In Hungarian language, his authored books include Töréspontok (Breaking Points, 2024), Gördülő rendszerváltás (Rolling Transition, 2019), Virtuális köztársaság (Virtual Republic, 2012), Cenzorok helyett fekvőrendőrök (Speed Humps instead of Censors, 2012), Ars Politica (2007), Politikai pluralizmus Magyarországon (Political Pluralism in Hungary, 2003), Magyar panoptikum (Hungarian Waxworks, 1996), Konfrontáció és konszezus: a demokratizálás stratégiái (Confrontation and Consensus: Strategies for Democratization, 1994) and others.
His edited books include a major 8-volumes series in which he served as editor-in-chief and co-editor: A rendszerváltás forgatókönyve: Kerekasztal-tárgyalások 1989-ben (The Script of the Regime Change: Roundtable Talks in 1989, 1999-2000). Further (co-)edited books include: Anarchism (1991), Anarchism Today (1994), Hungarian Anarchism (1998), Alkotmányos demokrácia (Constitutional Democracy, 1999), and Classical Anarchism (2009), just as the selection from the writings of Béla Zsolt (1992) Paul Ignotus (2010), and from the interwar journal Szép Szó (1987). 

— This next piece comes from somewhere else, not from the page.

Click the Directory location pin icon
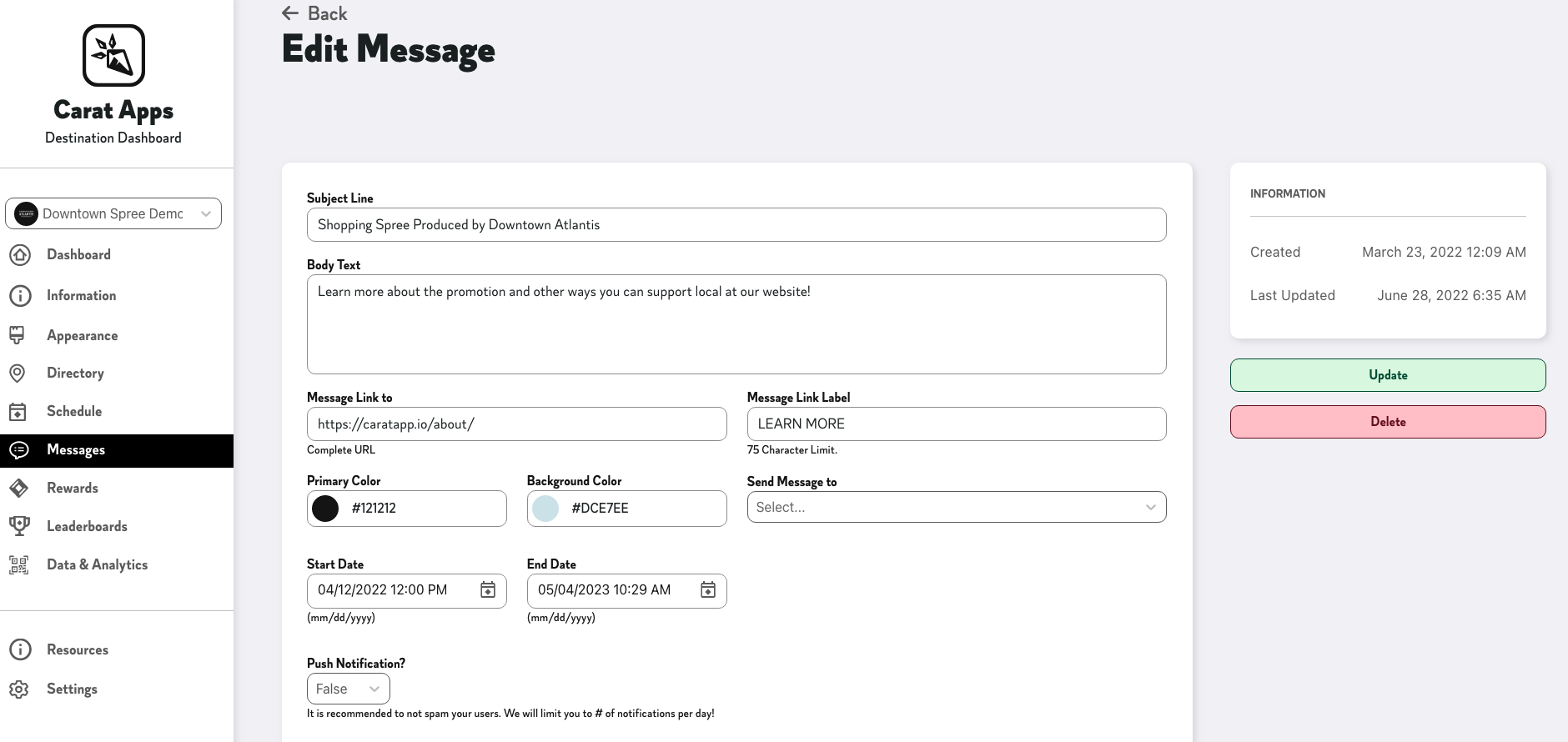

His articles have appeared in Democratization, East European PoliticsPerspectives on Politics, Comparative Sociology, Journal of Communist Studies and Transition Politics, Taiwan Journal of Democracy, East European Politics and Societies, European Political Science, East European Constitutional Review, Central European Political Science Review, Hungarian Studies, Osteuropa, Baltic Worlds, Hungarian Quarterly, Berliner Debatte, Europäische Rundschau, Czech Sociological Review, Hungarian Political Science Review, Debatte: Journal of Contemporary Central and Eastern Europe, Transit, Visegrad Insight, Politics in Central Europe etc. His writings have been published in seven languages.

Andras Bozoki was a founding editor of the Hungarian Political Science Review, and has been serving as member of the editorial associates of the European Political Science, East European Quarterly, Journal of Political Science Education, Baltic Worlds, Constellations, Taiwan Journal of Democracy, Intersections, European Journal of Transformation Studies, Research in Social Change.

In 1989, Andras Bozoki participated at the national roundtable negotiations. In 2005-6, he served as Minister of Culture of Hungary.

Qualification

Doctor of the Hungarian Academy of Sciences (DSc), 2020.
Habilitation, Eötvös Loránd University, Budapest, 2003.
PhD in Political Science, Hungarian Academy of Sciences, 1992.
MA in Sociology, Eötvös Loránd University, ELTE, Budapest, 1985.
Dr. iuris, School of Law and Government, Eötvös Loránd University, ELTE, Budapest, 1983.